> **GIVEN EXERCISE**
Copy out every line of the records below word for word, leaving out the pictures.

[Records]
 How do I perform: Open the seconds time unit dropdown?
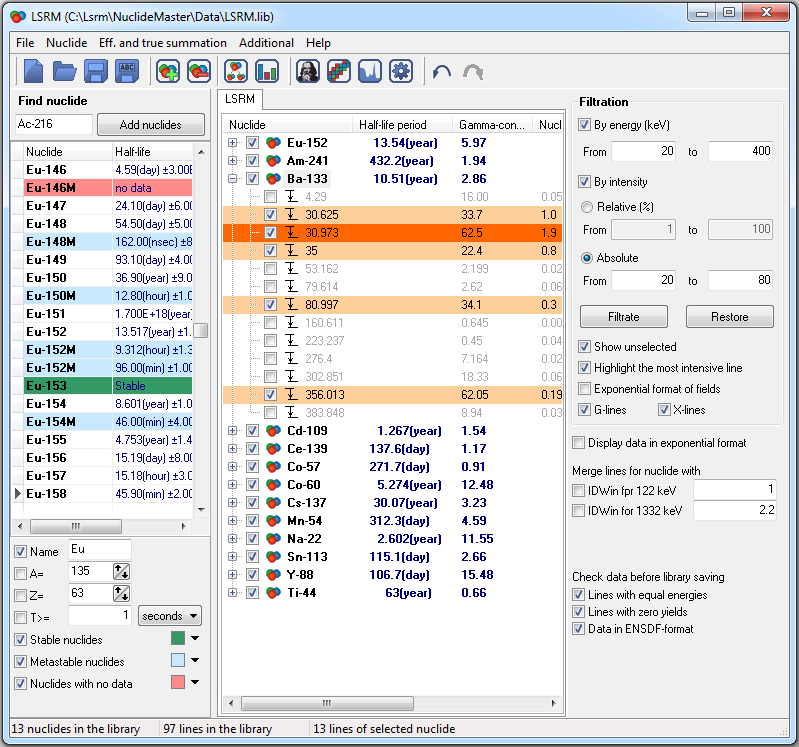pyautogui.click(x=169, y=616)
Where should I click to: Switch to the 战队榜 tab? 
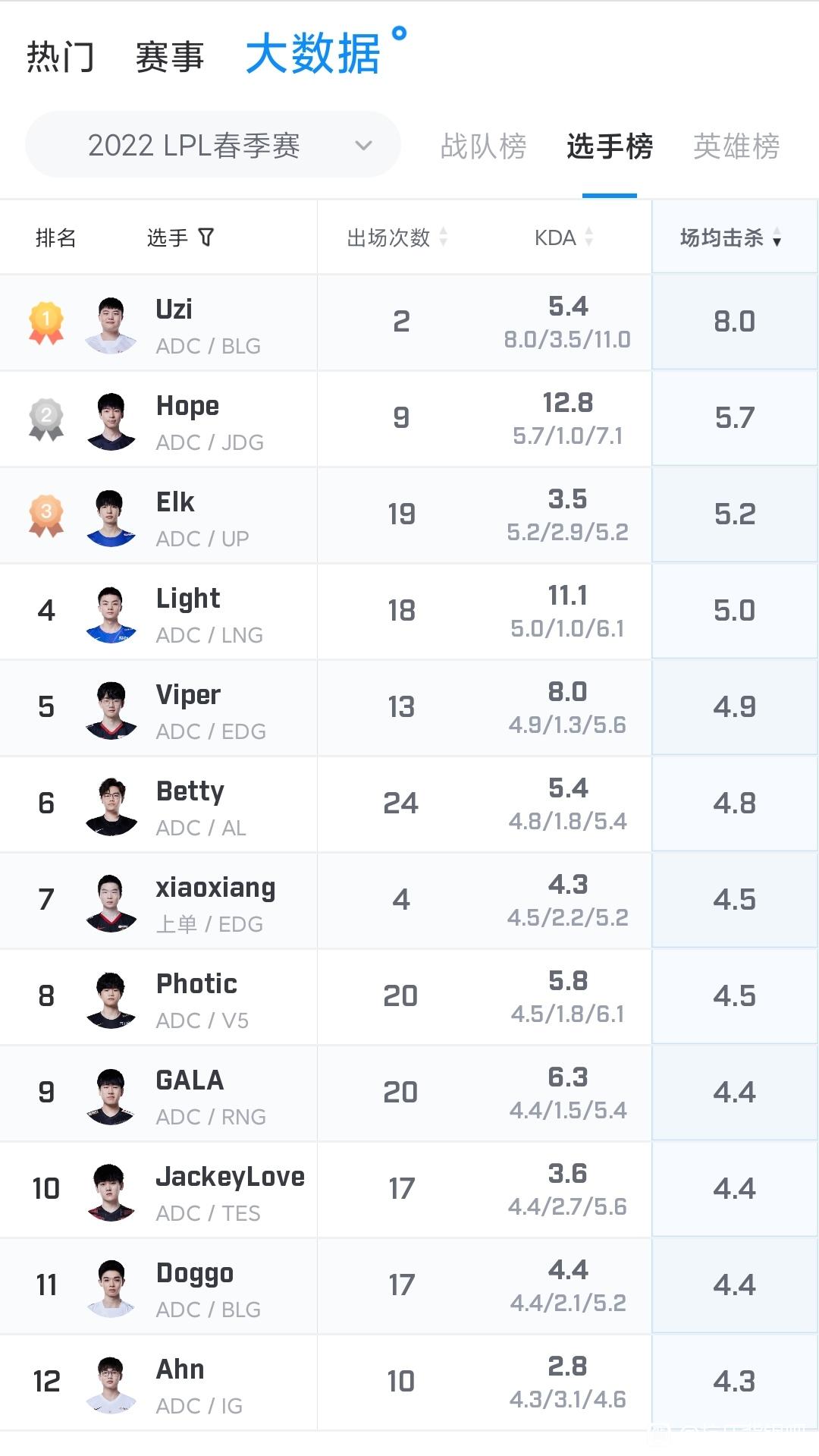click(x=483, y=146)
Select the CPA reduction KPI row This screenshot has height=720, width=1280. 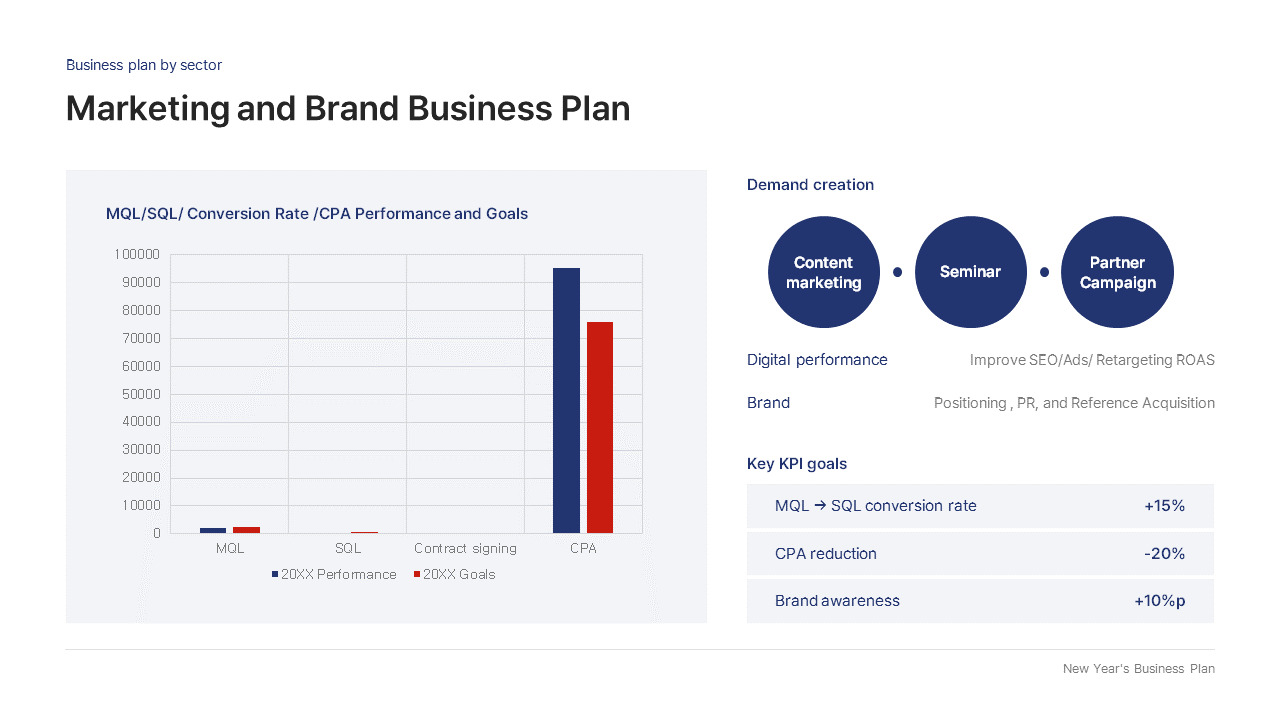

> **REPLY**
 How do I perform: Open the seconds time unit dropdown?
pyautogui.click(x=169, y=616)
Where should I click to: Switch to the 战队榜 tab? 
click(x=483, y=146)
Select the CPA reduction KPI row This screenshot has height=720, width=1280. 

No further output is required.